No manual tag creation is needed in normal flow.

One-time bootstrap and version baseline

Legacy project tags are in format RELEASE_X_Y_Z, while new flow uses vX.Y.Z.

Baseline is set in .release-please-manifest.json:

{
".": "1.2.0"
}

So the first automated release starts from 1.2.0 baseline and creates the next v... tag according to new commits.

Files used by the release system

  • .github/workflows/release-please.yml
  • .github/workflows/pr-title-conventional.yml
  • release-please-config.json
  • .release-please-manifest.json
  • CHANGELOG.md

What you still need to configure manually on GitHub

Do this once in your fork repository settings:

  1. Settings -> Actions -> General
    • allow GitHub Actions for this repository.
  2. Settings -> Actions -> General -> Workflow permissions
    • set Read and write permissions;
    • enable Allow GitHub Actions to create and approve pull requests.
  3. Settings -> Branches (for master)
    • add branch protection (recommended): required PRs, required status checks.
  4. Settings -> Pull Requests
    • ensure merge method you want is enabled (recommended: squash merge).

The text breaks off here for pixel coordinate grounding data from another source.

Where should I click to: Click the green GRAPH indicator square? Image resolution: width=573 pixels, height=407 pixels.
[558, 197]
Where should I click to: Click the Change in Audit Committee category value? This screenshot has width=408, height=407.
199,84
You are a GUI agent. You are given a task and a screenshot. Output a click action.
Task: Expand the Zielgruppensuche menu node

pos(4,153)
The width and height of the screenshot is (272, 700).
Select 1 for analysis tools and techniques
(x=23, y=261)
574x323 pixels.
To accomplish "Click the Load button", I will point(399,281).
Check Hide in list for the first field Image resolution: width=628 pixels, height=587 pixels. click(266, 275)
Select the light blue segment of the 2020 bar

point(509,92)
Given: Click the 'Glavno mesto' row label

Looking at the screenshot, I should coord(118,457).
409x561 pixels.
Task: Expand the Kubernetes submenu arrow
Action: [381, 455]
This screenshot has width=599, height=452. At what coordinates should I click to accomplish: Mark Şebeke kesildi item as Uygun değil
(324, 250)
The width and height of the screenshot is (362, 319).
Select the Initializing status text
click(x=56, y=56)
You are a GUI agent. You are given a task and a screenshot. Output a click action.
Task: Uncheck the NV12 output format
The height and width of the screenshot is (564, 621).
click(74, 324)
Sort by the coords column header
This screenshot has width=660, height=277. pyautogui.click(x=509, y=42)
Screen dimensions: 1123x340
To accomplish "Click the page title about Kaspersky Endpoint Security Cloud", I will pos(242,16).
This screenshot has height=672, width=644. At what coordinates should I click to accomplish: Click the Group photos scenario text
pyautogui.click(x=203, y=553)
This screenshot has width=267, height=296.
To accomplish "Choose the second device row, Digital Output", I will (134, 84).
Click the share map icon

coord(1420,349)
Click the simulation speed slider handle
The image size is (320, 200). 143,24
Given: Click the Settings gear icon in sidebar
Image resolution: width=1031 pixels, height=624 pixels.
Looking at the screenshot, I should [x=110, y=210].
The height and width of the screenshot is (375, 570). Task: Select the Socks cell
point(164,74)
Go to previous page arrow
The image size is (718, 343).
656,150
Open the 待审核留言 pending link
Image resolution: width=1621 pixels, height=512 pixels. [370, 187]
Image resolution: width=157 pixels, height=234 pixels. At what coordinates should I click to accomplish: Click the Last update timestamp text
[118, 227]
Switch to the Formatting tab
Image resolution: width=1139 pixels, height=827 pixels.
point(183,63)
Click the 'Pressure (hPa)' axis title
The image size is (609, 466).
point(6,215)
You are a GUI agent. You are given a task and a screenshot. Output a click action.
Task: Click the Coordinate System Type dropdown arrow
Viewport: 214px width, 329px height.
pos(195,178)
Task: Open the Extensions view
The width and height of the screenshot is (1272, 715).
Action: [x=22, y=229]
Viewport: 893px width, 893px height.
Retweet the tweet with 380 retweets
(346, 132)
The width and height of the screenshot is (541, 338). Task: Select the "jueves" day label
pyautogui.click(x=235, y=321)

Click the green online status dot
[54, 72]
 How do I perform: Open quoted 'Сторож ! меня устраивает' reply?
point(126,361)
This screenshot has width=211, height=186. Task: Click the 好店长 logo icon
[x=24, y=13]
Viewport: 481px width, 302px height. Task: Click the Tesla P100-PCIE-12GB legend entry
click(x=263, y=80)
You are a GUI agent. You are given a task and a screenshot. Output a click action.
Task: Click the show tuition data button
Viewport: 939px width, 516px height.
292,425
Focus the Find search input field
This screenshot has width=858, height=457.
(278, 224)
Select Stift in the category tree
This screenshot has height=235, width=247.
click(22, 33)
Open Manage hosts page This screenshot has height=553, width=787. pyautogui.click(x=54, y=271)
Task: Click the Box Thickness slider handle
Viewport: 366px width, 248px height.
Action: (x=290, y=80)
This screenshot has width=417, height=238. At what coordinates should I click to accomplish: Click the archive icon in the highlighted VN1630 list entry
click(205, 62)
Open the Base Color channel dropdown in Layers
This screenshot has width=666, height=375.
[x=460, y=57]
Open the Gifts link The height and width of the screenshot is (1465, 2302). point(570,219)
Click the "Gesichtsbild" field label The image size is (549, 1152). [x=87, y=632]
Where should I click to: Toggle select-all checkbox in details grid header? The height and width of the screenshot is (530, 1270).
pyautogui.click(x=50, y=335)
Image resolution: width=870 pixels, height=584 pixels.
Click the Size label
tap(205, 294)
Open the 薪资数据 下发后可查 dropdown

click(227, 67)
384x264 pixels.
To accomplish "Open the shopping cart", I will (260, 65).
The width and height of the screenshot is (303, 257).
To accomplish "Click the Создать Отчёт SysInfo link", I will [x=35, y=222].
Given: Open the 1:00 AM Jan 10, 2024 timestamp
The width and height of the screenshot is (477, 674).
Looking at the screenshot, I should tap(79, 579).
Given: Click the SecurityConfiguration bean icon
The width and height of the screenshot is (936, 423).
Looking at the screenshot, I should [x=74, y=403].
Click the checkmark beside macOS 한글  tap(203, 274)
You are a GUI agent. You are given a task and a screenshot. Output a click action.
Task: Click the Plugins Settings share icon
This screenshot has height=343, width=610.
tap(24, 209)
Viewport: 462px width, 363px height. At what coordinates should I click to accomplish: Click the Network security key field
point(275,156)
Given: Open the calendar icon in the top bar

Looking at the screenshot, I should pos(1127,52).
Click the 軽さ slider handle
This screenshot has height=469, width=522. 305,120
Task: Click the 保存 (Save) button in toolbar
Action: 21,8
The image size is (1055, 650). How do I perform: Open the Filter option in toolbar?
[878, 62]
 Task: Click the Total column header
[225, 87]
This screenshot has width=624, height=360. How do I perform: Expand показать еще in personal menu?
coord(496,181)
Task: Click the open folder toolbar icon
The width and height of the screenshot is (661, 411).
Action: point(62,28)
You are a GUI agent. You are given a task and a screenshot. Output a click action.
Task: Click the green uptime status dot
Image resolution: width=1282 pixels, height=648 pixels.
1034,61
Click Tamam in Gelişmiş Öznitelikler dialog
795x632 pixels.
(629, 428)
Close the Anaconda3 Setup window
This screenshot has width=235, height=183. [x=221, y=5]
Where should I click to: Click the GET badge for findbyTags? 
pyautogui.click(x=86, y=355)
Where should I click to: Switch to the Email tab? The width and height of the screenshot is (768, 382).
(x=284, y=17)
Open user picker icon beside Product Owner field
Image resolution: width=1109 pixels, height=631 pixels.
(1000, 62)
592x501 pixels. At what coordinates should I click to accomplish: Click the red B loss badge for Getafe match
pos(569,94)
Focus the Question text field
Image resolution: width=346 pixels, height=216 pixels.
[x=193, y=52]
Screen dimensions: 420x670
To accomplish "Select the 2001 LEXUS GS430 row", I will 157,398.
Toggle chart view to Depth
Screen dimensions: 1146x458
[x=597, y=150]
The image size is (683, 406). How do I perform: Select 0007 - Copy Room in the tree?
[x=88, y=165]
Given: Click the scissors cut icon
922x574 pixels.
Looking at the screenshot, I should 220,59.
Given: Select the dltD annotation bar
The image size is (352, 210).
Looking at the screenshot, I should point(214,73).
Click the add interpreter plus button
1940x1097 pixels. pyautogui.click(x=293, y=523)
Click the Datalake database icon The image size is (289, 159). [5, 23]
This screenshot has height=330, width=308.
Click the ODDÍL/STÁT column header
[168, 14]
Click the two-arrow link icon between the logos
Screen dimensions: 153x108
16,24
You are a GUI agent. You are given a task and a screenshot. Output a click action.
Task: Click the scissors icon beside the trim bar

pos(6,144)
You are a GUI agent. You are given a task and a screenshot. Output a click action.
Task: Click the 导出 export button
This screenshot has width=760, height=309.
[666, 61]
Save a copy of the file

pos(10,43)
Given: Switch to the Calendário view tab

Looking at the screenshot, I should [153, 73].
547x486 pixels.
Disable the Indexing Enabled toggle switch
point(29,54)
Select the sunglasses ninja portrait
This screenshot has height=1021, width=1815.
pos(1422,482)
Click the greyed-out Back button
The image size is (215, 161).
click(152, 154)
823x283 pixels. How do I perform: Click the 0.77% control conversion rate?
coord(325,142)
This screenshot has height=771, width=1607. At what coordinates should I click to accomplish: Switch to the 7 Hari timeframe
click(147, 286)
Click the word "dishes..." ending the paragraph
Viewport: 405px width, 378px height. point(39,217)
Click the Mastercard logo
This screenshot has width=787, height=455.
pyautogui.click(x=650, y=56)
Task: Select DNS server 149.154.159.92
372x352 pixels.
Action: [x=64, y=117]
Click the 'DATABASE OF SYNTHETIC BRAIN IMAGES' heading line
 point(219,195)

Recommended maintainer routine

  1. Merge feature PRs into master.
  2. Wait for/update Release PR.
  3. Review Release PR changelog and version.
  4. Merge Release PR.
  5. Publish notes updates if needed directly in GitHub Release UI (optional).

Migration notes

  • Keep docs/legacy-news.md as historical archive, but treat CHANGELOG.md as the source of truth for all new releases.
  • If release logic must be reset later, update .release-please-manifest.json to the desired baseline version.